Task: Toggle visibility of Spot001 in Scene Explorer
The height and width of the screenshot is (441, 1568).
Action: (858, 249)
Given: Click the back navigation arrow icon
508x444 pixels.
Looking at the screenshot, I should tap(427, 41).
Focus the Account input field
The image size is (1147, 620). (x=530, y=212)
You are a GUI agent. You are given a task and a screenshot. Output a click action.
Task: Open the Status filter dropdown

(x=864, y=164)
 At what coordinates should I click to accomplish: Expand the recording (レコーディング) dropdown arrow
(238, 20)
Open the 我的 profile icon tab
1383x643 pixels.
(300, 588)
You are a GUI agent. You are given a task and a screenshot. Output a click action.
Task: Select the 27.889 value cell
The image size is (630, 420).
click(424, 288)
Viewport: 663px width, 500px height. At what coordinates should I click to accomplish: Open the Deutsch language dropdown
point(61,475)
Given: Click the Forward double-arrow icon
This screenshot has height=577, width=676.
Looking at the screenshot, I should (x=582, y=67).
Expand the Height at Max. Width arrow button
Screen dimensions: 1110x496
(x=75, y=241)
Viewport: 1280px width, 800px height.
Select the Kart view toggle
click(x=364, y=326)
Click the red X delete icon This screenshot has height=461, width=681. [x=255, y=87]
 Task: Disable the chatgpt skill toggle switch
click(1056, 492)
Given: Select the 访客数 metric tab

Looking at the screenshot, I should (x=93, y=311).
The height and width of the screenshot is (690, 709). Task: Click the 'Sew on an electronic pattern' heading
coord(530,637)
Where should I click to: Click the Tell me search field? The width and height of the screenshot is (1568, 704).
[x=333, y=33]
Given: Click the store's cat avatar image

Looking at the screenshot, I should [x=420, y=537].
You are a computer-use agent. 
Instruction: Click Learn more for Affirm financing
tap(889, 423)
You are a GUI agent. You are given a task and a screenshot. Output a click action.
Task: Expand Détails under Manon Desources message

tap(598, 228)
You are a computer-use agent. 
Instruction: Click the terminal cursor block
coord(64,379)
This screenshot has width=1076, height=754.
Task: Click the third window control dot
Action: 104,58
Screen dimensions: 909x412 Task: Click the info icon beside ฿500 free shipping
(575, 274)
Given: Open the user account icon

▸ **Task brief**:
Each of the entries must be set down exactly, none omitted.

▸ **Result of the task**:
Task: Toggle visibility of Spot001 in Scene Explorer
The height and width of the screenshot is (441, 1568).
Action: (858, 249)
Given: Click the back navigation arrow icon
508x444 pixels.
Looking at the screenshot, I should tap(427, 41).
Focus the Account input field
The image size is (1147, 620). (x=530, y=212)
You are a GUI agent. You are given a task and a screenshot. Output a click action.
Task: Open the Status filter dropdown

(x=864, y=164)
 At what coordinates should I click to accomplish: Expand the recording (レコーディング) dropdown arrow
(238, 20)
Open the 我的 profile icon tab
1383x643 pixels.
(300, 588)
You are a GUI agent. You are given a task and a screenshot. Output a click action.
Task: Select the 27.889 value cell
The image size is (630, 420).
click(424, 288)
Viewport: 663px width, 500px height. At what coordinates should I click to accomplish: Open the Deutsch language dropdown
point(61,475)
Given: Click the Forward double-arrow icon
This screenshot has height=577, width=676.
Looking at the screenshot, I should (x=582, y=67).
Expand the Height at Max. Width arrow button
Screen dimensions: 1110x496
(x=75, y=241)
Viewport: 1280px width, 800px height.
Select the Kart view toggle
click(x=364, y=326)
Click the red X delete icon This screenshot has height=461, width=681. [x=255, y=87]
 Task: Disable the chatgpt skill toggle switch
click(1056, 492)
Given: Select the 访客数 metric tab

Looking at the screenshot, I should (x=93, y=311).
The height and width of the screenshot is (690, 709). Task: Click the 'Sew on an electronic pattern' heading
coord(530,637)
Where should I click to: Click the Tell me search field? The width and height of the screenshot is (1568, 704).
[x=333, y=33]
Given: Click the store's cat avatar image

Looking at the screenshot, I should [x=420, y=537].
You are a computer-use agent. 
Instruction: Click Learn more for Affirm financing
tap(889, 423)
You are a GUI agent. You are given a task and a screenshot. Output a click action.
Task: Expand Détails under Manon Desources message

tap(598, 228)
You are a computer-use agent. 
Instruction: Click the terminal cursor block
coord(64,379)
This screenshot has width=1076, height=754.
Task: Click the third window control dot
Action: 104,58
Screen dimensions: 909x412 Task: Click the info icon beside ฿500 free shipping
(575, 274)
Given: Open the user account icon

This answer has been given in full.